Text passage →
********************

I hemmed and hawed a bit before writing these posts. I don’t want to paint myself as some super victim. But I struggled a lot. And I feel like sharing some of that struggle with you.
I haven’t done a big fundraising project in a long time. When I was younger (elementary school young), I did those walk-a-thons… Basically you just sent out letters to your family, pediatrician, and parents’ co-workers; then you called it a day.
I have a pretty freakishly huge extended family. So, if everybody gave $20 – bam, I was a millionaire. (That may be an exaggeration.)
But I haven’t done any fundraising projects in the recent past (other than this one), and I certainly haven’t done any for such a hot button issue.
Intellectually, I knew it was a hot button issue. But I didn’t realize how hot button, until I started running for it!
I don’t want to compare equality to other causes, and pretend like I’m judge and jury of what’s worthy of support. But I will share a little story from the year.
I really wanted to run Rock ‘n’ Roll USA (D.C.). When I went to sign up, the bibs were sold out! But, you could still get in if you ran with a charity.
I picked the one with the lowest minimum. I flat out paid for the bib, and was done. I wanted all big public asks to go toward my Broadway Impact page. I didn’t mention this other charity on social media or to my friends.

********************

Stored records
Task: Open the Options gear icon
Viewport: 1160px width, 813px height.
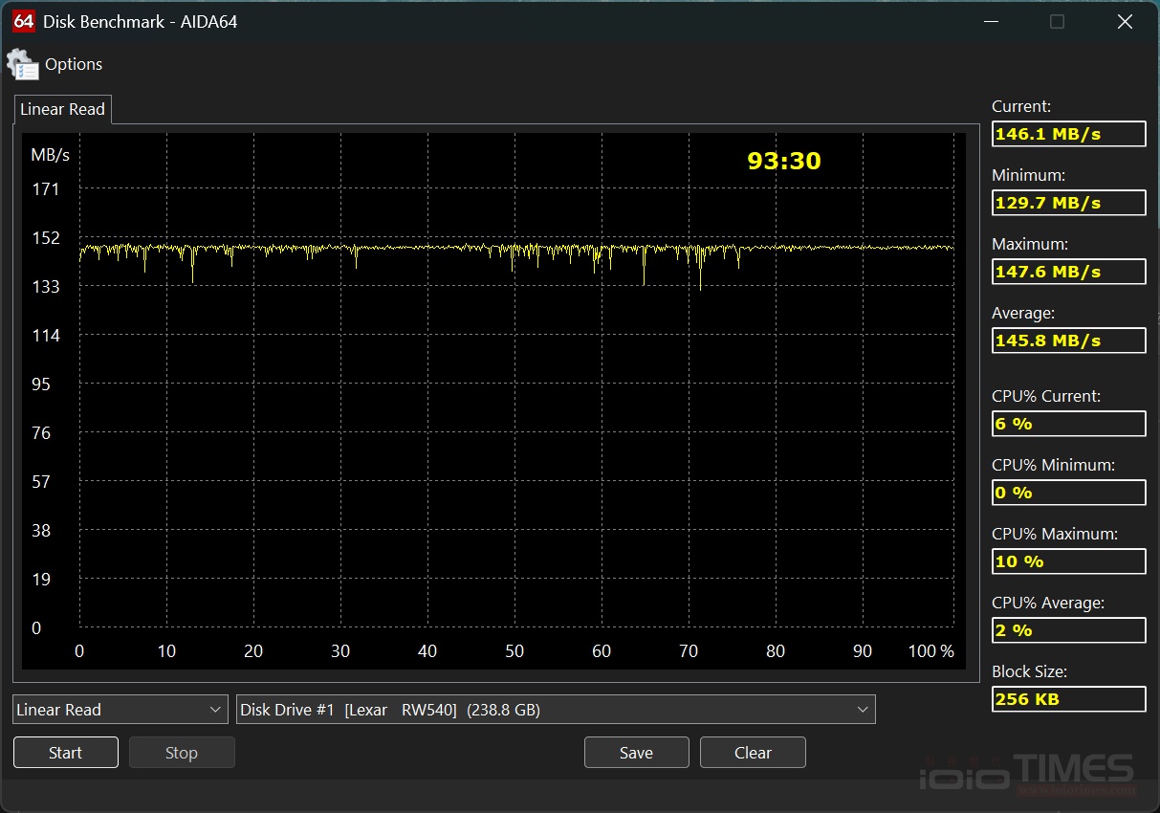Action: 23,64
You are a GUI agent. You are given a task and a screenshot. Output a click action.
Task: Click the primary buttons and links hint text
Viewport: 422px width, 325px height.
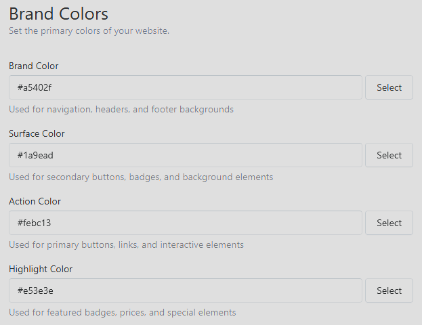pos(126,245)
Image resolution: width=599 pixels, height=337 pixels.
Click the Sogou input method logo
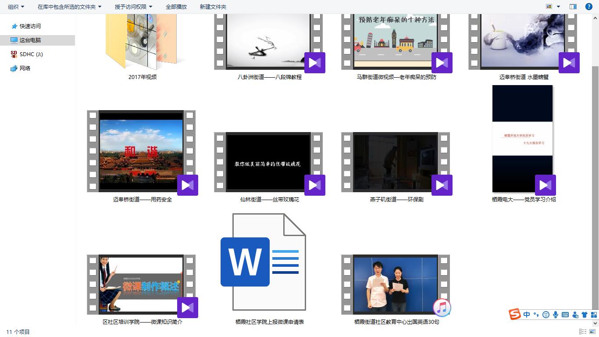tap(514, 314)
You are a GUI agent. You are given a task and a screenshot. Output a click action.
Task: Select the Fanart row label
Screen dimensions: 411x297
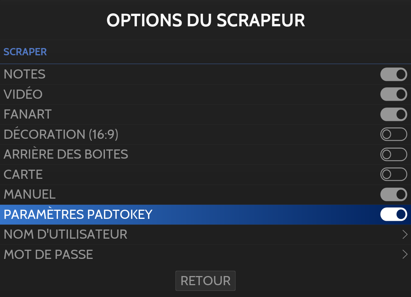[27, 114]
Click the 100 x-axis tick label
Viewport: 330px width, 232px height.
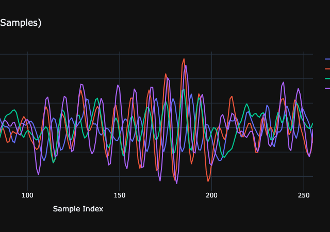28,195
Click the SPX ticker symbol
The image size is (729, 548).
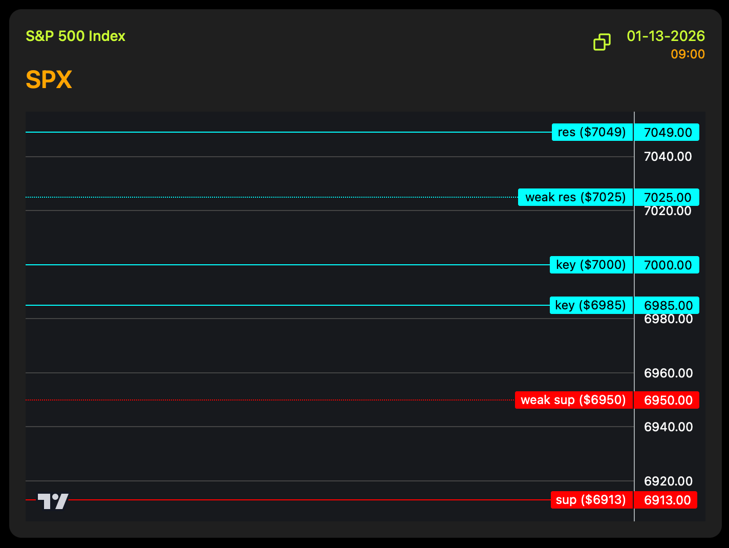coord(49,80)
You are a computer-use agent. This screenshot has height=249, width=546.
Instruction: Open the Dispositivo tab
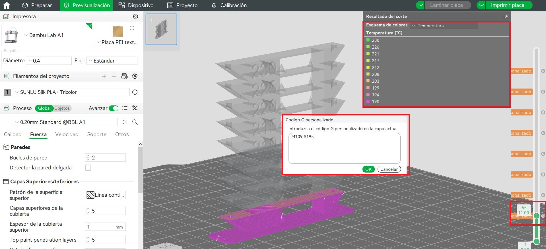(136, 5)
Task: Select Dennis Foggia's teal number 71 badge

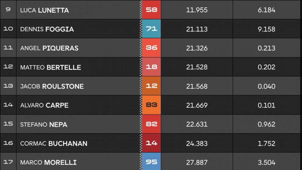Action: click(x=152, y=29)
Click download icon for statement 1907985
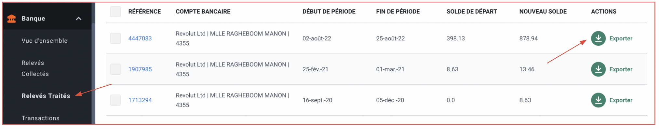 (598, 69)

********************

Problem statement → From the fundraising text, list every recipient of the letters sent out for the elementary school walk-a-thons.

Result →
- Family
- Pediatrician
- Parents' co-workers